Implements fetching test data in distributed crates.
## How to use
Integrate this package as a dev-dependency into your tests. This allows
utilizing the library component to provide a compelling experience for testing
distributed packages without the need to distribute the test data itself. The
main goal of this package is: if the tests run in your CI pipeline where your
complete repository is available, then they should also work with the package
distribution.
It's expected that you also use this package to _register_ test data folder and
then also to _access_ the test data. The latter step isn't required but offers a
validation layer. In particular, the library will assert that the files are
accessible through the current VCS state.
```rust
let mut path = PathBuf::from("tests/data.zip");
xtest_data::setup!()
.rewrite([&mut path])
.build();
// 'Magically' changed.
assert!(path.exists(), "{}", path.display());
```
Note the calls above are infallible—they will panic when something is missing
since this indicates absent data. The reasoning is that this indicates a faulty
setup, not something the test should handle.
## Customization points
In all settings, the `xtest_data` will inspect the following:
* The `Cargo.toml` file located in the `CARGO_MANIFEST_DIR` will be read,
decoded and must at least contain the keys `package.name`, `package.version`,
`package.repository`.
In a non-source setting (i.e. when running from a downloaded crate) the
`xtest_data` package will read the following environment variables:
* `CARGO_XTEST_DATA_TMPDIR` (fallback: `TMPDIR`) is required to be set when any
of the tests are _NOT_ integration tests.
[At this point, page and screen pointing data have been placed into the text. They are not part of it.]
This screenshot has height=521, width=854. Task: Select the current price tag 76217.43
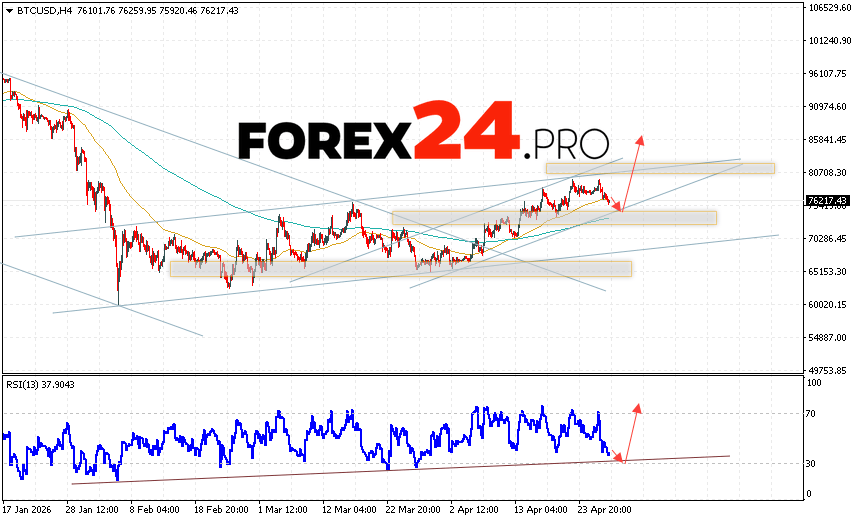(x=825, y=201)
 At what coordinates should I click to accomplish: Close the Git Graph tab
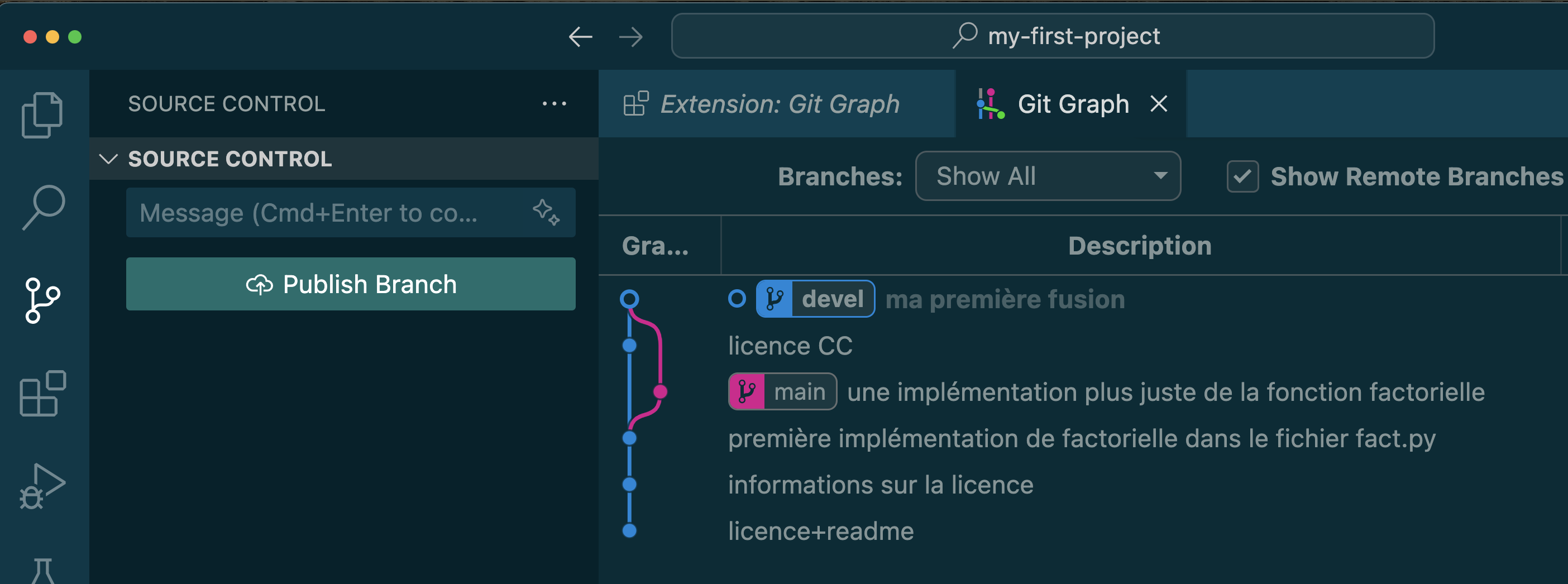1159,104
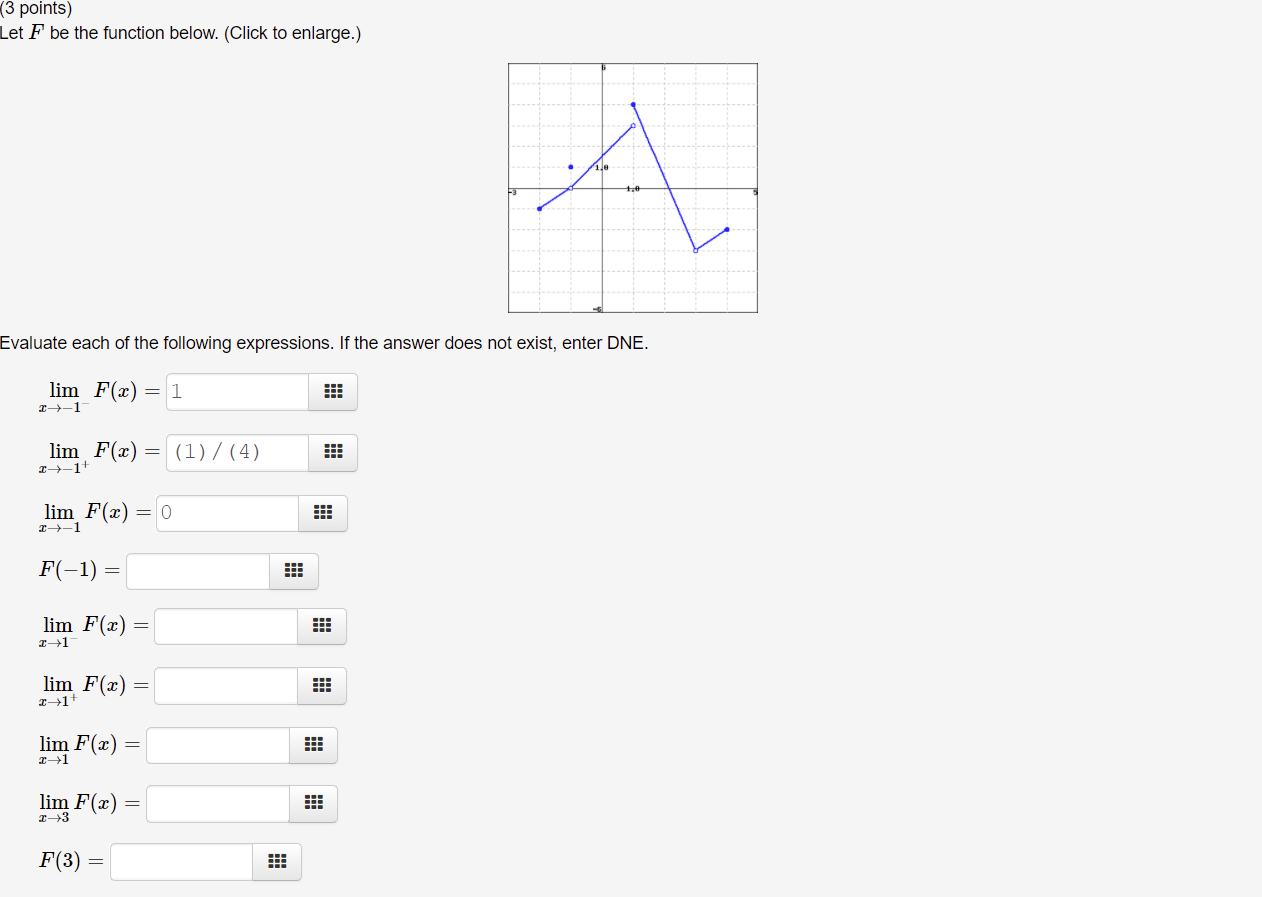
Task: Open the math palette beside the (1)/(4) answer
Action: coord(333,452)
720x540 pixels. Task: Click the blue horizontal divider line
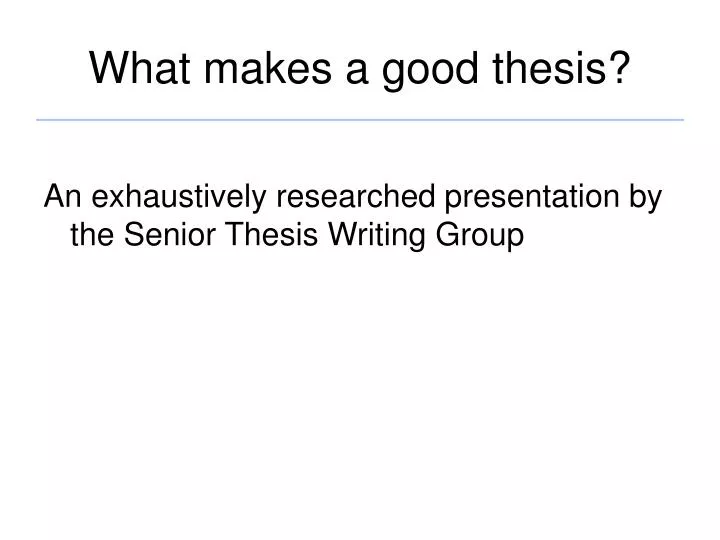tap(360, 120)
* `CARGO_XTEST_DATA_REPOSITORY_ORIGIN`: Can be set to override the Git url that
is used as the source repository. Otherwise the repository from the package
data is used.
* `CARGO_XTEST_DATA_FETCH`: If set to `1`, `yes`, `true` then it will try to
make a network connection, fetch data from the source repository. If _not_
set then it will print a plan of what it intended to do and which files it
would request (as git pathspecs) from which commit, and then panic.
## How it works
When `cargo` packages a `.crate`, it will include a file called
`.cargo_vcs_info.json` which contains basic version information, i.e. the
commit ID that was used as the basis of creation of the archive. When the
methods of this crate run, they detect the presence or absence of this file to
determine if data can be fetched (we also detect the repository information
from `Cargo.toml`).
If we seem to be running outside the development repository, then by default we
won't do anything but validate the information, debug print what we _plan_ to
fetch—and then instantly panic. However, if the environment variable
`CARGO_XTEST_DATA_FETCH` is set to `yes`, `true` or `1` then we will try
to download and checkout requested files to the relative location.
## Known problems
When fetching data, git may repeatedly ask for credentials and is pretty slow.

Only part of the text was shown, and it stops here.